Evo Morales salió primero con Unasur, siglas de Unión de Naciones Sudamericanas. Posteriormente, le agregó la “R”, primera letra de runa, que significa “hombre” en las lenguas altoandinas, de tal manera que se formó la palabra Runasur.

Hay muchas contradicciones en la concepción del proyecto Runasur, que puede tener buenas intenciones, pero que en la práctica es irrealizable. Muchos creen que la wiphala representa al imperio incaico, pero es falso. La wiphala es un emblema aymara de colores rojo, anaranjado, amarillo, blanco, verde, azul y violeta, en pequeños cuadrados distribuidos diagonalmente. La bandera del Tahuantinsuyo tiene los mismos colores, pero en franjas horizontales.
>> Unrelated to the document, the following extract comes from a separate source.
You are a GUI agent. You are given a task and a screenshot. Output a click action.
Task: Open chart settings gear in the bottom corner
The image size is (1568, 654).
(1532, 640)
Algunos historiadores afirman que los incas, que llegaron hasta Ecuador, Colombia, Argentina y Chile, dominaron a los aymaras, pero otros afirman que no. Hay, de hecho, ciertas similitudes entre las culturas y naciones de Perú y Bolivia, pero eso, de ninguna manera, es razón suficiente para plantear la unión de los dos países, ni de uno en su totalidad y una parte del otro. En1826, Perú declaró la independencia del Alto Perú, como se llamaba Bolivia en el Virreinato. Desde entonces, los dos países caminaron por rumbos diferentes.

A propósito, la historia nos recuerda que, en 1879, Bolivia le declaró la guerra a Chile para frenar su expansionismo y Perú, en solidaridad, se convirtió en su aliado. Meses después, Bolivia se retiró de la guerra y dejó peleando solo a Perú contra Chile. La historia final ya es conocida por todos. Porque lo que digo y escribo siempre lo firmo.